Pre-increment (or pre-decrement) in C++

In C++, pre-increment (or pre-decrement) can be used as l-value, but post-increment (or post-decrement) can not be used as l-value.

For example, following program prints a = 20 (++a is used as l-value)

// CPP program to illustrate
// Pre-increment (or pre-decrement)
#include <cstdio>
  
int main()
{
    int a = 10;
  
    ++a = 20; // works
  
    printf("a = %d", a);
    getchar();
    return 0;
}

a = 20

The above program works whereas the following program fails in compilation with error “non-lvalue in assignment” (a++ is used as l-value)

// CPP program to illustrate
// Post-increment (or post-decrement)
#include <cstdio>
  
int main()
{
    int a = 10;
    a++ = 20; // error
    printf("a = %d", a);
    getchar();
    return 0;
}

prog.cpp: In function 'int main()':
prog.cpp:6:5: error: lvalue required as left operand of assignment
 a++ = 20; // error 
     ^

How ++a is different from a++ as lvalue?
++++
▸ WHAT YOU WILL DO
Please carry the C++ pre-increment article further, picking up right after its final line. The material that follows comes from a different source than the article above.

▸ SOURCE EXCERPT
++++
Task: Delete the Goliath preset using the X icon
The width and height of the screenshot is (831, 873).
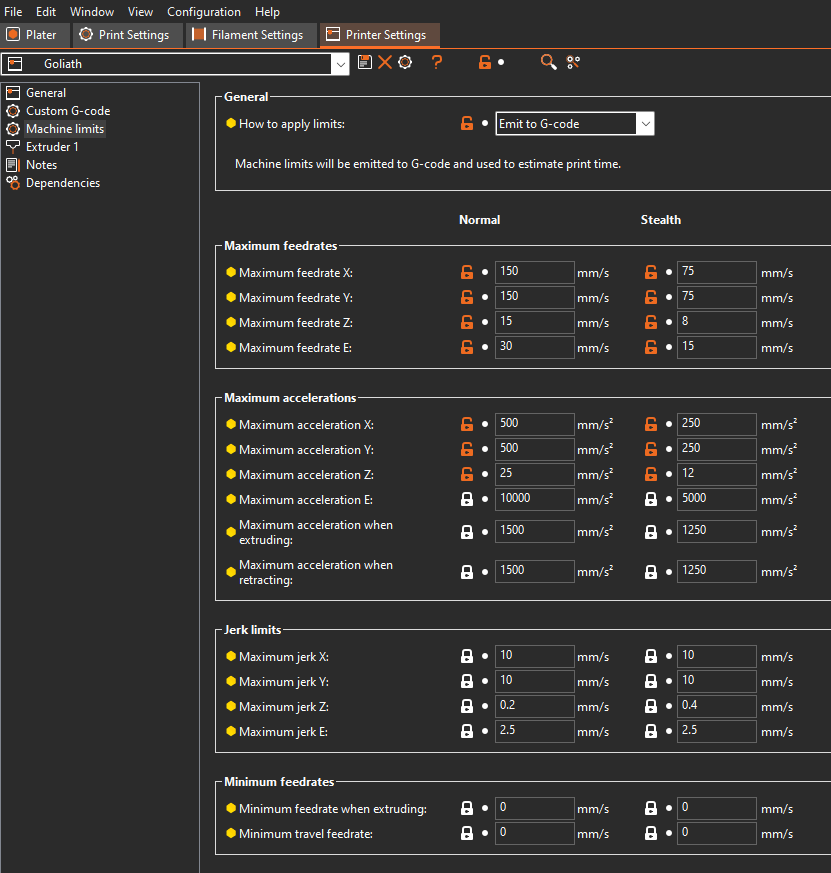Action: pyautogui.click(x=385, y=62)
++++
▸ THE RESPONSE
It is because ++a returns an lvalue, which is basically a reference to the variable to which we can further assign — just like an ordinary variable. It could also be assigned to a reference as follows:



int &ref = ++a; // valid
int &ref = a++; // invalid

Whereas if you recall how a++ works, it doesn’t immediately increment the value it holds. For brevity, you can think of it as getting incremented in the next statement. So what basically happens is that a++ returns an rvalue, which is basically just a value like the value of an expression which is not stored. You can think of a++ = 20; as follows after being processed:

int a = 10;

// On compilation, a++ is replaced by the value of a which is an rvalue:
10 = 20; // Invalid

// Value of a is incremented
a = a + 1;

That should help to understand why a++ = 20; won’t work.

Please write comments if you find anything incorrect, or you want to share more information about the topic discussed above.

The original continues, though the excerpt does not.